The grandmother’s certainty in “A Good Man Is Hard to Find” is the vehicle for terrible, unimagined consequences. What about the certainty of those who took us into Iraq and unleashed a Pandora’s Box of horrors that continues to morph from one terror into another. What about the certainty of the climate change deniers who avoid all data and evidence to the contrary as they fiddle with the fate of the future of mankind let alone their grandchildren and great grandchildren. What about those who defend the right to own guns designed expressly to kill other people. There are facts everywhere telling us how much more likely we will kill someone we know if there is a gun in the house. There are histories out there illustrating the fatal hubris behind misbegotten wars. There are letters, diaries and every form of human testament reminding us that war is only hell. Every day we sin – at least in our thoughts. The rich withhold, the powerful abuse, the trusted betray. We know this. We watch it in our television shows, read it in our books and drown in it with our addiction to non-stop news, tweets and alerts. And, yet, more often than not, we think that all of that messy, selfish, sinful disturbance around us is not us. Our blindness is as well developed as any other part of our mortal being. It is in equal measure a tool equipped for self-preservation and a weapon we employ in our own destruction. To read Flannery’s stories is to inhabit the very perversity and distortion that is our own lives.

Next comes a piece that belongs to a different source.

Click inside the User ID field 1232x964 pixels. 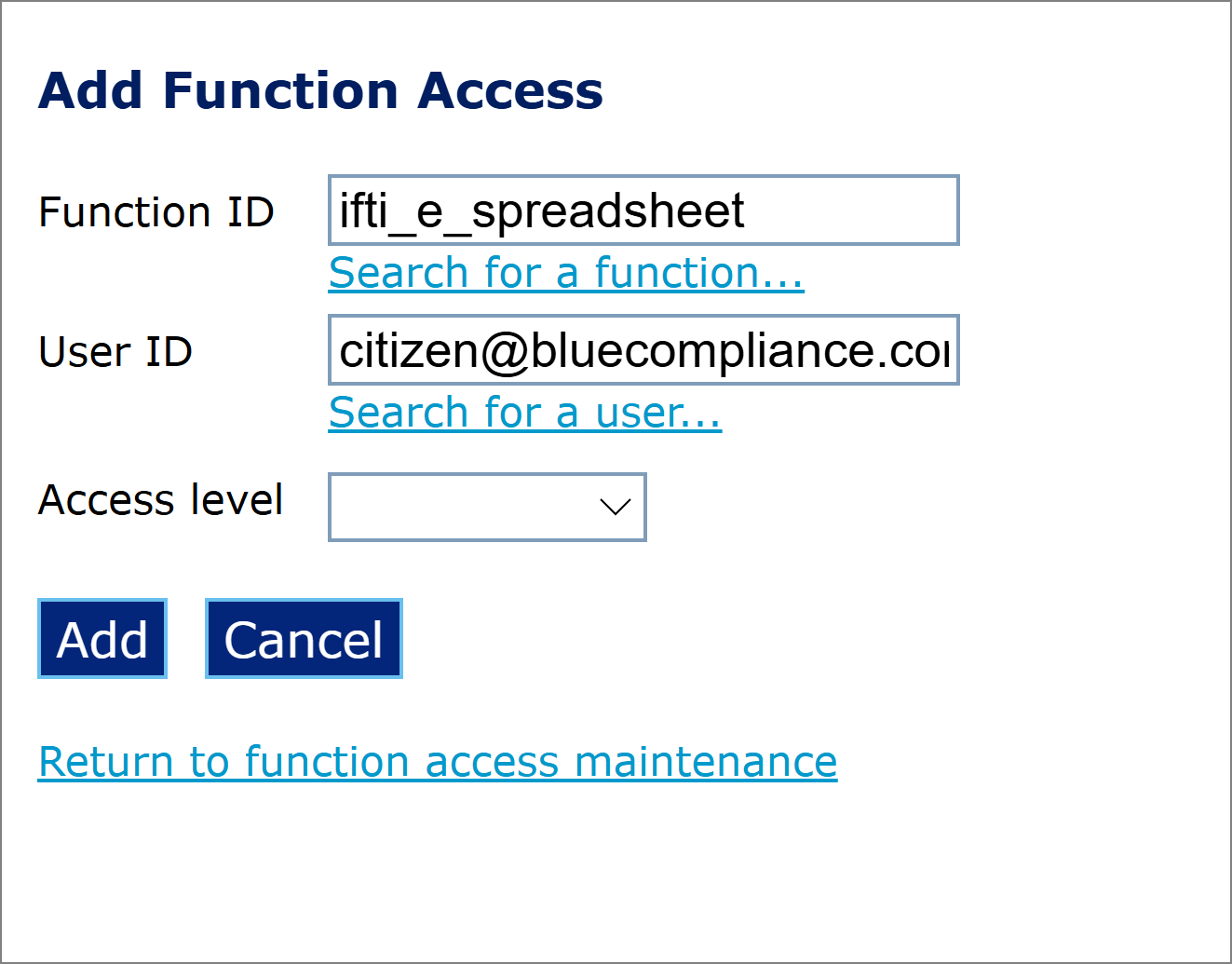click(x=643, y=350)
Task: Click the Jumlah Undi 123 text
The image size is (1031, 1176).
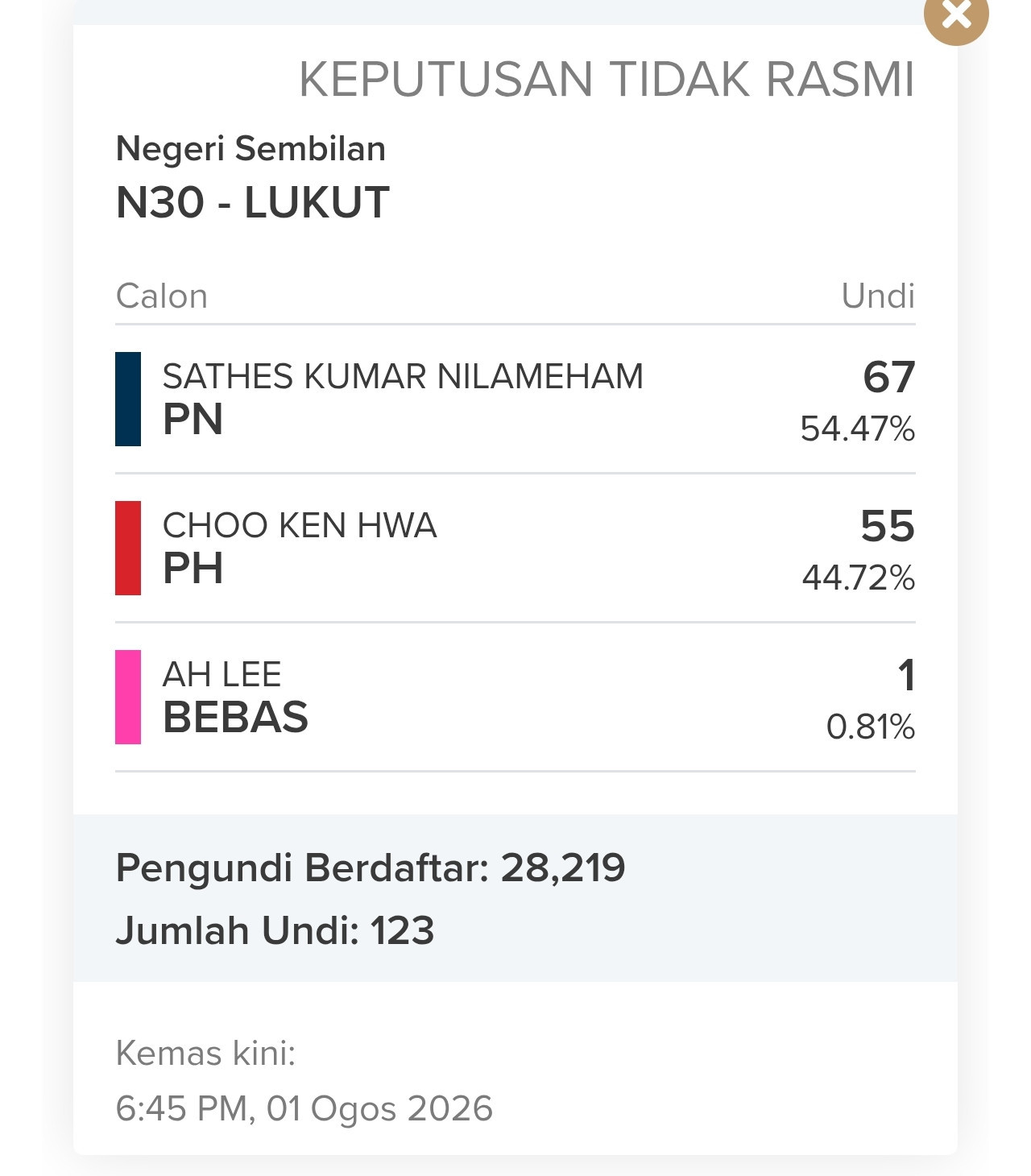Action: pyautogui.click(x=275, y=931)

A high school student may know this more clearly than the determined, focused parent at home. The parent has cut her deals, chosen her blinders. High school is where the child turning adult is given training wheels and asked to experiment in a life that demands layers of denial and obedience. We give them driver’s licenses and let them loose in one of the craziest things we as humans do each day – speeding by each other at high speeds, inches above the concrete roadway, surrounded by glass and steel, trusting that all around us are paying proper attention to this daily dance with death. We clearly have constructed a world where we have no choice. To not drive in America is either an admission of a serious handicap or an act of Thoreau-like withdrawal. Flannery’s characters are utterly oblivious to the madness of their thoughts and the world around them. They hand off their children to strangers, believe in crack-pot preachers and conjure up places and people from their past that were never there. An adolescent mind suspects that the adult world might be just such a place. The suspect it because the fall from innocent belief and faith is so dramatic that for a brief moment in one’s lives one is flying without the blinders securely in place. It is the space between the blinders of childhood and those of adulthood.